A team of researchers from the Universitat Oberta de Catalunya (UOC) interviewed managers and directors representing high-end hotels to find out their perception of this situation. According to Francesc González Reverté, lead author of the study, a researcher in the NOUTUR group of the UOC and a member of the faculty of economics and commerce of the university, “the study uses an emic approach and a qualitative methodology to determine the opinions and attitudes of high-end hoteliers in Barcelona in the face of competition from Airbnb.”

In the study published in Tourist geographiesthe researchers examined the arguments, the discourses and the differences between the different types of hotels, according to the orientation of their activity, during interviews with the managers of the establishments.

According to González, “Upscale hoteliers do not see Airbnb as a direct competitor. However, there are various nuances in their discourse, ranging from a position of having a superior product to greater concern about the effects of Airbnb on their business and its disruptive effects.”

In particular, the researchers point out that there is a dominant discourse on Airbnb that it is not a concern among high-end hotels. This discourse is based on their superiority product compared to what Airbnb offers, as well as the fact that they cater to very different clienteles.

According to a second speech among hoteliers, Airbnb is a source of concern, but also an opportunity to learn and innovate to improve. Finally, the third speech sees Airbnb as a complementary competitor and sees it as a potential ally, with which new business models could be established.

The researchers also explain that high-end hotels have reacted skeptically to platforms like Airbnb, and in a reactive rather than proactive way, suggesting that they see it as some threat to their industry. “Some hoteliers see Airbnb as a threat that requires a proactive and unified response from hotels, taking into account the urban environment and the neighborhood where they are located,” González said.

He also added that “high-end hoteliers don’t think platforms like Airbnb pose a perceived risk, but budget hotels and guesthouses have clearly suffered from Airbnb, according to the latest research.”

The city of Barcelona has more than 850 hotels, 183 of which are considered high-end, with nearly 34,000 rooms, according to figures from the Turisme de Barcelona tourist board.
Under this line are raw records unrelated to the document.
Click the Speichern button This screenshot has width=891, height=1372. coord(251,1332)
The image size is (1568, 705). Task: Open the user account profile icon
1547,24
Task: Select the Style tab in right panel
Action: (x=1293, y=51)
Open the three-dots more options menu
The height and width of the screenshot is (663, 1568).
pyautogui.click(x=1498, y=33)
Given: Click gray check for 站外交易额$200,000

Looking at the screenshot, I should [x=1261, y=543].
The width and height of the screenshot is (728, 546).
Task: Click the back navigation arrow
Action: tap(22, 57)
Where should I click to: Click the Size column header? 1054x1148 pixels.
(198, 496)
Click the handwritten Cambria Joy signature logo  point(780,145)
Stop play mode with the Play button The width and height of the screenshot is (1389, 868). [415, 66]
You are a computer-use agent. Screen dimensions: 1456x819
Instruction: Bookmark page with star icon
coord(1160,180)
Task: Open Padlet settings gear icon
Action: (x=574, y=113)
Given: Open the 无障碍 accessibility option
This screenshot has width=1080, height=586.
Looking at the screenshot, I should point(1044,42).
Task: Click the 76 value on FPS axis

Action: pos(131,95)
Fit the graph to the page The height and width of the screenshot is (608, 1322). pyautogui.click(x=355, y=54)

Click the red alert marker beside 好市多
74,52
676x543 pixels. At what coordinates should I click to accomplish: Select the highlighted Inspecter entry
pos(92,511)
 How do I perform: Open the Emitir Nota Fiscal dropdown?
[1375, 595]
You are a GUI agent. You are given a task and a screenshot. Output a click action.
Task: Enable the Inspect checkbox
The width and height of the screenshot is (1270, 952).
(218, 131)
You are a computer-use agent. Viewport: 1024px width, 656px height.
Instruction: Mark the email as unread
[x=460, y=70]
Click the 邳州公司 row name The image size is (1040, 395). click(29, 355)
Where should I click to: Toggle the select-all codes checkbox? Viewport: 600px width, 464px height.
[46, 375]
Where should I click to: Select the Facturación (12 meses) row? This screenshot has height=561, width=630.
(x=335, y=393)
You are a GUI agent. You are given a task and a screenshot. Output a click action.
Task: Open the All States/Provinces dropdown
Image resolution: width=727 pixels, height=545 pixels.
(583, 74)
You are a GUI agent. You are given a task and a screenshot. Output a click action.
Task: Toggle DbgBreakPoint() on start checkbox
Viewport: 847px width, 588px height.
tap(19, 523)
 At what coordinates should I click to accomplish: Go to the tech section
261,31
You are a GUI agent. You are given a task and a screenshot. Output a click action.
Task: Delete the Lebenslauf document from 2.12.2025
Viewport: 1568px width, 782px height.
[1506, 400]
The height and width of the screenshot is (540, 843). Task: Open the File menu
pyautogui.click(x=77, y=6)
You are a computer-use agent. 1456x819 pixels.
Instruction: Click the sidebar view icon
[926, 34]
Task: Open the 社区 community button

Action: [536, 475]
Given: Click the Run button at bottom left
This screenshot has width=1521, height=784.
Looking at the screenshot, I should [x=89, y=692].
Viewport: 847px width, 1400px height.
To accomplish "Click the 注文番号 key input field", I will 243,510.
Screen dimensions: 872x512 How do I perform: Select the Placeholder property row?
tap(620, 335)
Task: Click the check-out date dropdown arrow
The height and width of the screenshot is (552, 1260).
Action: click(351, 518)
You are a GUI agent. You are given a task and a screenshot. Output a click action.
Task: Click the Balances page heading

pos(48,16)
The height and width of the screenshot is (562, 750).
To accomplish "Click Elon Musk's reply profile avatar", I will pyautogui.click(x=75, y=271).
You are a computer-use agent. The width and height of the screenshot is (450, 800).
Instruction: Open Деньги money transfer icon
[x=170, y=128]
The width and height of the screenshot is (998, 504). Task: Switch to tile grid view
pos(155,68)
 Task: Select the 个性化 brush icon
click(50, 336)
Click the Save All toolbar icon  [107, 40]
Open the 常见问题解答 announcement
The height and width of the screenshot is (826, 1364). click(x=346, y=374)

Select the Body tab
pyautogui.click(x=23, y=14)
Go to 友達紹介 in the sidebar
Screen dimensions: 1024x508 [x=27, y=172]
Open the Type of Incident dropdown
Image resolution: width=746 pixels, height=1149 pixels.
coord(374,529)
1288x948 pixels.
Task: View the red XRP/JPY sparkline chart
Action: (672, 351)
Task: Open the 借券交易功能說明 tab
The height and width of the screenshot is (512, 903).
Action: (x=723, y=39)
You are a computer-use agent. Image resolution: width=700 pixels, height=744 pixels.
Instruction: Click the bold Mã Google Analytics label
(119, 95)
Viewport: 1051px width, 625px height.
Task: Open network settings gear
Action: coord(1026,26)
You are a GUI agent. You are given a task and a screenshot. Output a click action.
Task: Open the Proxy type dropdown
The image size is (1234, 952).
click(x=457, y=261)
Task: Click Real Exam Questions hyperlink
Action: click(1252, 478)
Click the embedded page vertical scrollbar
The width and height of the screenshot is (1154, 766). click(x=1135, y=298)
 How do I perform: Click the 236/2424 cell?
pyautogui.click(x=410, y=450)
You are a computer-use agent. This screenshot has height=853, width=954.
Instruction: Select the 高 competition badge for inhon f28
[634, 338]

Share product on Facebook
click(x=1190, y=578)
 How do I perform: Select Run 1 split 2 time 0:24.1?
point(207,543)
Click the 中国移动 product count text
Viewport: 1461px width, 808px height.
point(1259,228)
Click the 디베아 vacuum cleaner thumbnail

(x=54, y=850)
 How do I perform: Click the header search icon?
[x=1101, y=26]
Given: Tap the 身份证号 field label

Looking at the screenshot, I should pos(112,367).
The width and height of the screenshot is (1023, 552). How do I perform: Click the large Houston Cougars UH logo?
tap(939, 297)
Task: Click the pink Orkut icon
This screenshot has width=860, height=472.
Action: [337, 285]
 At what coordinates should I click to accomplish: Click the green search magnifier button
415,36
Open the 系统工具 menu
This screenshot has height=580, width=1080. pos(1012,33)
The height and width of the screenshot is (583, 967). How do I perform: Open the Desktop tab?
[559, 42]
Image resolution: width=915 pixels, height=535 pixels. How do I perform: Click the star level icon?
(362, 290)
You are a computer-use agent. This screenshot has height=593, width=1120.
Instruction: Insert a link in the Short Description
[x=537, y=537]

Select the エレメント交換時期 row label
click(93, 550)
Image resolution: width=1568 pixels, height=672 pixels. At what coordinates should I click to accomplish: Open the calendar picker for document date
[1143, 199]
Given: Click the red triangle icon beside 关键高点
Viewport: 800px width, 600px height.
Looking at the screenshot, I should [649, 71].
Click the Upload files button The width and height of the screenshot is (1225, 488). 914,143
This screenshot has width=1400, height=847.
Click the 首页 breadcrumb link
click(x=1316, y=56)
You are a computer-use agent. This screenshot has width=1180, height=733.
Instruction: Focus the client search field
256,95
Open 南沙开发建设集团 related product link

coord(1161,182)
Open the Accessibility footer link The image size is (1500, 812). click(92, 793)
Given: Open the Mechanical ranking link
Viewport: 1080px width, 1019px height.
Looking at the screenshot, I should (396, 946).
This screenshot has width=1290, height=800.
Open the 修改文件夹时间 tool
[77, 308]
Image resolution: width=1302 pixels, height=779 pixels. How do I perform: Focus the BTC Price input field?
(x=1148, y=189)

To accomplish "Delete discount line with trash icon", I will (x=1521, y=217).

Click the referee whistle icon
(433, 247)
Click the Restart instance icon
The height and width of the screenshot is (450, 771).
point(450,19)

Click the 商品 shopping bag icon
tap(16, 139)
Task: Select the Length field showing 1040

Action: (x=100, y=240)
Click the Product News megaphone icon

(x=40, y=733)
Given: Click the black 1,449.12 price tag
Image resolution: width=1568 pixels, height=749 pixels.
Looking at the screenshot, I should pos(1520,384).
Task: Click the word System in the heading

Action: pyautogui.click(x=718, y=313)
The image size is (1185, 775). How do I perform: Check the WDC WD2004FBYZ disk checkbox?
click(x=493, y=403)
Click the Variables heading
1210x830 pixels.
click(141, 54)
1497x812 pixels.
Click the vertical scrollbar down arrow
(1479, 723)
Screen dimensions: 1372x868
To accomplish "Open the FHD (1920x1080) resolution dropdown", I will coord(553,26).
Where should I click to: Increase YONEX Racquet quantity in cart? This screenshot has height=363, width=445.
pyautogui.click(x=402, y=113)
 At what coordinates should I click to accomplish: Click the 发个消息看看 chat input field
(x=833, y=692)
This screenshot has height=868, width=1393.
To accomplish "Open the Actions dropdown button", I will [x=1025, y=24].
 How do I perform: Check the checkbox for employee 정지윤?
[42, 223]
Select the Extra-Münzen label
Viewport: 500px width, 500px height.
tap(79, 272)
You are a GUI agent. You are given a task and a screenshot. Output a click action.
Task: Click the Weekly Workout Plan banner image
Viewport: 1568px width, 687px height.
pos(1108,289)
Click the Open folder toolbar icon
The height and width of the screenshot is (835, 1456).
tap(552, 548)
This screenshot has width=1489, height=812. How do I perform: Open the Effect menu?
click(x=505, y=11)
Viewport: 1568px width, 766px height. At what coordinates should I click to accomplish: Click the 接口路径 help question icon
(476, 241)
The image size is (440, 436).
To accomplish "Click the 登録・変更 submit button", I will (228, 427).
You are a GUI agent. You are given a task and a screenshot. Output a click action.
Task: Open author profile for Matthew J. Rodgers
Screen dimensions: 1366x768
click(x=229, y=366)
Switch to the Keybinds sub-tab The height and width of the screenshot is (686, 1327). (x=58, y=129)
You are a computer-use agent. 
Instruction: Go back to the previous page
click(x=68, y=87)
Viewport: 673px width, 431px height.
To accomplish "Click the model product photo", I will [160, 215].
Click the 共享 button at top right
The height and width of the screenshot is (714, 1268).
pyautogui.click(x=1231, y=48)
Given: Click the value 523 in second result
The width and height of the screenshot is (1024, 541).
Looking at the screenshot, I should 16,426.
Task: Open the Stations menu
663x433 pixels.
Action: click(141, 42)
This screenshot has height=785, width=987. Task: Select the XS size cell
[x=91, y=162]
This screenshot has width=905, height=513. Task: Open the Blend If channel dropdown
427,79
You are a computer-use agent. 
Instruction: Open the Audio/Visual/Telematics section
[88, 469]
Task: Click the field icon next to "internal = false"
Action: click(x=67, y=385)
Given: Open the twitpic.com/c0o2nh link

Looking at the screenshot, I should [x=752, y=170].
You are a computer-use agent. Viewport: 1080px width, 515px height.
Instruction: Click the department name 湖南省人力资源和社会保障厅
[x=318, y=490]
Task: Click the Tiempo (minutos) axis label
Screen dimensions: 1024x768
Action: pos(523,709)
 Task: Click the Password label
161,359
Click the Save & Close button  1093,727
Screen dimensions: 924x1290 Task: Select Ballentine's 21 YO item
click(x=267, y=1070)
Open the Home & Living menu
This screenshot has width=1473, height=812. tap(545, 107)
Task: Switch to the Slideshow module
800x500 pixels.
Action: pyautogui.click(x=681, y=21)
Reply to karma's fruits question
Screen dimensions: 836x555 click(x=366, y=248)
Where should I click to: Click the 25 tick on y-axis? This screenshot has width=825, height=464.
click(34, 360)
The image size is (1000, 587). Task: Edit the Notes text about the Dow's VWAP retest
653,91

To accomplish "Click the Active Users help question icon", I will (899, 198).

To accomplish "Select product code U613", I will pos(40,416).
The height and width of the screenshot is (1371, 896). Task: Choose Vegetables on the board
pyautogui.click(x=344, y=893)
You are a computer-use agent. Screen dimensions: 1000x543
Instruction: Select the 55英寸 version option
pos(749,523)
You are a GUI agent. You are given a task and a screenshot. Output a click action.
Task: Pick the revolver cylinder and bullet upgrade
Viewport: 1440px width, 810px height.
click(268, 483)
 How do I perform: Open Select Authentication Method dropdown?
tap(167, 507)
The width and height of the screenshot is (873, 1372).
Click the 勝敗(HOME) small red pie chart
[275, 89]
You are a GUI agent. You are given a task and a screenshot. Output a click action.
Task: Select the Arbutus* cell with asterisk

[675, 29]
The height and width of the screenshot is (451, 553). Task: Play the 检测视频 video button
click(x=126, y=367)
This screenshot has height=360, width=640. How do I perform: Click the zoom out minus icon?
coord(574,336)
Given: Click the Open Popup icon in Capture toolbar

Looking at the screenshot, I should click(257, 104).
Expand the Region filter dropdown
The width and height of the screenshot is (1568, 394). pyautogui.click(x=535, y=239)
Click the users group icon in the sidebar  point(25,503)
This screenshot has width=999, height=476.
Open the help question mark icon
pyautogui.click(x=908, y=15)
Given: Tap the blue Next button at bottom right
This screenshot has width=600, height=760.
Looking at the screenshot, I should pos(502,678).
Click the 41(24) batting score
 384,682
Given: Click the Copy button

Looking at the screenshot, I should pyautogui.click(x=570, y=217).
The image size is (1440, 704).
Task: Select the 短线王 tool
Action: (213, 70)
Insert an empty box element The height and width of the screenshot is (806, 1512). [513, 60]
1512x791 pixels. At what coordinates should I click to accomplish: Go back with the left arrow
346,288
Additionally, estimates suggest that there are currently around 19,000 listings on Airbnb for the Catalan capital.

Perceptions of Airbnb vary widely across the hospitality industry

The researchers identified various nuances in the discourse regarding Airbnb among high-end hoteliers. In general, large chains tend to see Airbnb as a non-existent competitor that does not affect their business model. However, vacation hotel chains point out that Airbnb can help turn less consolidated or less profitable hotels into tourist apartments. At the same time, hotels highlight the unfair competition they face from Airbnb, and the difficulty they therefore have in competing with the platform. Finally, city hotels and smaller city chains view Airbnb as a spur for innovation and continuous improvement.

There are also a few points of consensus. González said, “In any case, hoteliers are particularly emphasizing Airbnb’s aggressive impact on the because it promotes the processes of gentrification and touristification in the most touristic neighborhoods, which makes it a factor of urban distortion and leads to discontent and tension among members of the local community.

In discourse analyses, the arguments and perceptions of the actors are extremely useful for identifying their attitudes and their contradictions, in this case among tourism actors.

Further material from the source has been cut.